QMD是CUDA 用来追踪kernel launch的,主要有两部分组成QMD和QMDPOOL
CODE OVERVIE
QMD POOL
// QMD pool, including headers, the QMD themselves, and other meta-data
struct CUqmdPool_st
{
CUctx *ctx; // The owning context
CUmemobj *poolMemobj; // memory for the device hw QMDs
CUsemaPool *qmdSemaphores;
NvBool hasUnregisteredSemaPages; // If the associated semaphore pages are not made portable
CUqmd *pool; // QMD headers, one per underlying QMD in the memobj
NvU32 poolSize; // number of QMDs in the pool
CUqmd **freeStack; // stack of free entries in the pool
NvU32 freeStackTop; // top of the stack
CUqmdPool *next; // Next and previous pools, if we've added more
CUqmdPool *prev; // pools than the one created upon ctx creation.
};
CUresult qmdPoolCreate(CUctx *ctx, CUqmdPool **pool);
void qmdPoolDestroy(CUqmdPool *p);
CUresult qmdRegisterSemaphorePoolIfNeeded(CUqmd **qmds, NvU32 count);
QMDPool Create
这里面最关键的是创建了一个semaphorePoolCreate()
CUresult qmdPoolCreate(CUctx *ctx, CUqmdPool **pool)
{
CUresult status = CUDA_SUCCESS;
CUqmdPool *p = NULL;
CUmemobj *memobj = NULL;
CUmemdesc memdesc;
NvU64 qmdSize = 0;
NvU64 devVABase;
NvU32 i;
NvBool enableCacheQmdSemaPool;
CU_TRACE_FUNCTION();
CU_ASSERT(pool);
*pool = NULL;
// initialize pool only on supported devices
if (ctx->device->state.major < 3) {
return CUDA_SUCCESS;
}
// allocate pool
p = (CUqmdPool *)malloc(sizeof(*p));
if (!p) {
CU_ERROR_PRINT(("Failed to malloc QMD pool\n"));
status = CUDA_ERROR_OUT_OF_MEMORY;
goto Error;
}
memset(p, 0, sizeof(*p));
p->ctx = ctx;
// allocate pool cpu data structure
p->poolSize = QMD_POOL_SIZE;
#if !(defined(PUBLIC_RELEASE) && defined(RELEASE))

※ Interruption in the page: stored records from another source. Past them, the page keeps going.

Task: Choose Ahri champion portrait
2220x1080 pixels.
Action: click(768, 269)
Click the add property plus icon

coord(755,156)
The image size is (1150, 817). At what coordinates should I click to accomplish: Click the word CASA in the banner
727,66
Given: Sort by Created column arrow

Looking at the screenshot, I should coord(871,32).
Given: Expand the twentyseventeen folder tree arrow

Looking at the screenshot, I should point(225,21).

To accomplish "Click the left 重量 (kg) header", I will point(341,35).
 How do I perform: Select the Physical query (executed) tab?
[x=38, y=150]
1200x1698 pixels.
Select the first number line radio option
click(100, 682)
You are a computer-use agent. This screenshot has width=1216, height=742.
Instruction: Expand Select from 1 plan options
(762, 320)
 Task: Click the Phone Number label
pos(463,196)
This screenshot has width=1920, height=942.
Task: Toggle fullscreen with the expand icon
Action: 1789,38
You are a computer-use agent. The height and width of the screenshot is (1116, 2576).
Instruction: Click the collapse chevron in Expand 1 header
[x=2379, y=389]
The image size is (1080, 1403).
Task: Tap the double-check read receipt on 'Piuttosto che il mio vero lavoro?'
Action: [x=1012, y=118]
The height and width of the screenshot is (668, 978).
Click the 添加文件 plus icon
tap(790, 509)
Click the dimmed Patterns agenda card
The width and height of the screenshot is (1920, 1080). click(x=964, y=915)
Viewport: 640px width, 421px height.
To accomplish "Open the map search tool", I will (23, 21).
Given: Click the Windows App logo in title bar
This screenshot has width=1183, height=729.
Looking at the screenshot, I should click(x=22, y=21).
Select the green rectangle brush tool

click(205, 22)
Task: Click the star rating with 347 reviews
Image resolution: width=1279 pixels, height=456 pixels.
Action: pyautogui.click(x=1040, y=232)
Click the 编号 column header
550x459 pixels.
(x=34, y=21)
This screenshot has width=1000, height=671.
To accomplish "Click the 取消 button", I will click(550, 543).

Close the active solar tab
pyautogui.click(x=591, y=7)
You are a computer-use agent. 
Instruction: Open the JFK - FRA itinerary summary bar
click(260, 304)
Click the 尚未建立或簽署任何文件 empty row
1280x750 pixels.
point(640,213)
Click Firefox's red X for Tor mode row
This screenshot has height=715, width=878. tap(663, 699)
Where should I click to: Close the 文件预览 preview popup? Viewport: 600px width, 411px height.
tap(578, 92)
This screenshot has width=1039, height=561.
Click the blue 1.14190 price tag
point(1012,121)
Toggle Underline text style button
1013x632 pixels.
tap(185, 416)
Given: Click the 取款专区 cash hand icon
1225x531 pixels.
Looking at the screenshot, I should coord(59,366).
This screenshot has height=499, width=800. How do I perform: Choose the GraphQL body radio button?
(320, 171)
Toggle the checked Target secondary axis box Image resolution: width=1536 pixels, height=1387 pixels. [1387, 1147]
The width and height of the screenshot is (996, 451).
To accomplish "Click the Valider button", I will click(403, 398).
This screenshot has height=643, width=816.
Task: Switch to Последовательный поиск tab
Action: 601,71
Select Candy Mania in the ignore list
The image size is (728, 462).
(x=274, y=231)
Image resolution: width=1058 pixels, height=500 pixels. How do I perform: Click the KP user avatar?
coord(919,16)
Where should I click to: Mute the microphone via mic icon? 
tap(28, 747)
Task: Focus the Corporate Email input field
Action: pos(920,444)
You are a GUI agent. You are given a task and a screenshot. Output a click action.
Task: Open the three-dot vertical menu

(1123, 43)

if (globals.qmdPoolSize) {
p->poolSize = globals.qmdPoolSize;
CU_DEBUG_PRINT(("Setting QMD pool size to: %u\n", p->poolSize));
}
#endif
enableCacheQmdSemaPool = cuiDeviceSupportsSemaphoreCaching(ctx->device);
// Create a semaphore pool with gpu caching enabled.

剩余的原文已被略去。